Data residency and data sovereignty are distinct but closely related terms. While data residency refers to the specific location of data, data sovereignty is the principle that nations have legal and regulatory authority over data that is generated or processed within their borders. In essence, data residency is a geographic concept while data sovereignty is a legal one.

Data residency is often key to determining which country’s data sovereignty laws apply—and depending on the data flow, both residency and sovereignty of data may extend to more than one country.

For example, a US-based business must comply with GDPR requirements if it engages in data collection and storage within an EU member state. Because in this scenario, the data would have residency in that state, meaning the EU would have data sovereignty. If that business then transfers the data for processing by a SaaS app in Canada, the data would also have residency in that country. This, in turn, would extend data sovereignty to Canada and likely require adherence to its Personal Information Protection and Electronic Documents Act (PIPEDA).

The global landscape of laws and regulations related to data residency and data localization is a complex and evolving one, with some rules more restrictive than others.

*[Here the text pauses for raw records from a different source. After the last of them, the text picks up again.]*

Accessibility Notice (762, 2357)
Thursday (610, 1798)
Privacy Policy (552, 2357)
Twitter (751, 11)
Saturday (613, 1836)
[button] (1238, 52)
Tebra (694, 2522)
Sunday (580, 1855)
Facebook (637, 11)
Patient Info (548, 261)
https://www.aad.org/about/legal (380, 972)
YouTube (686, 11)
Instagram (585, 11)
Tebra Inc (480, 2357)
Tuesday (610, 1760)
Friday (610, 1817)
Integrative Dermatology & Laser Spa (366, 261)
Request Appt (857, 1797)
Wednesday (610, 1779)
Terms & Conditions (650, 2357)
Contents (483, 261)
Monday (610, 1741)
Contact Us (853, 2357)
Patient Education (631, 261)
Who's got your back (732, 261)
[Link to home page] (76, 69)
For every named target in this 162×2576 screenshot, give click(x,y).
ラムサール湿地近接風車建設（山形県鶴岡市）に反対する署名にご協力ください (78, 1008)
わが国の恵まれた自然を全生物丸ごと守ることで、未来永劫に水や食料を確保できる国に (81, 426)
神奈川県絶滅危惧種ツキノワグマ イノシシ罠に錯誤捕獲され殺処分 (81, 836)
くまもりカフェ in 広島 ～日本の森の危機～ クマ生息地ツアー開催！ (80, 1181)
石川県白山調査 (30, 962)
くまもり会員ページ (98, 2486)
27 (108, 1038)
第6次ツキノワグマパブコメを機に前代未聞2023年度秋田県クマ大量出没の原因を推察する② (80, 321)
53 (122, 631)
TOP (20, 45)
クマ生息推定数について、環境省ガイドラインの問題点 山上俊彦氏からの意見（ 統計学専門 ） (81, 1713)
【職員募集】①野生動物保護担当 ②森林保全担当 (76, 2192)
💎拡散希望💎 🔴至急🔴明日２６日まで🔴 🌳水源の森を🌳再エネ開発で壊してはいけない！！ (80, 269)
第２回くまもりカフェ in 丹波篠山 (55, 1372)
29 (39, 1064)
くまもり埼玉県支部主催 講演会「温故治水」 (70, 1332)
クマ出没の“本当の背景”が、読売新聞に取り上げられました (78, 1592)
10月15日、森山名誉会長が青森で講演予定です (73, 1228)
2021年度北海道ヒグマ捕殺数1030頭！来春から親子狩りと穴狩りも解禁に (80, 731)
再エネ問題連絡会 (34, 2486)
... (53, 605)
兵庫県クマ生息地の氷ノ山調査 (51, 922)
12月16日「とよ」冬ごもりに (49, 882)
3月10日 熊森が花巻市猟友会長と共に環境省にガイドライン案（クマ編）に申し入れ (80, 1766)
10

McKinsey researchers classify localization measures into four categories.⁵

• Mandates requiring data to be stored and processed in a specific geographic region, which ultimately requires enterprises to build or use local infrastructure in those jurisdictions.
  
  
• Regulations that allow the replication of data outside its original geographic region, while requiring a copy to remain in the original region.
  
  
• Regulations that require organizations to obtain consent from individuals to transfer personal data outside its original jurisdiction.
  
  
• Regulations that allow data transfers outside the original jurisdiction but require that measures are implemented to protect data privacy.

Different jurisdictions may include different requirements, with some applying only to certain types of sensitive data.

Businesses risk a range of consequences if they fail to track and manage data residency across their data stores.

Enterprises, especially those in regulated industries with cross-border data flows, are leveraging software to track data residency and ensure regulatory compliance in different jurisdictions. The most common type of solution is data security posture management (DSPM).

DSPM platforms locate data and track data flows across on-premises and cloud resources. They can find and classify sensitive data and identify risks of noncompliance to applicable regulatory frameworks. In other words, a DSPM can alert organizations when data stored or processed in a certain country isn’t being handled in accordance with that country’s laws.

Many DSPM solutions also provide step-by-step remediation instructions for resolving potential risks, allowing enterprises to address data residency and sovereignty issues before they turn into costly problems.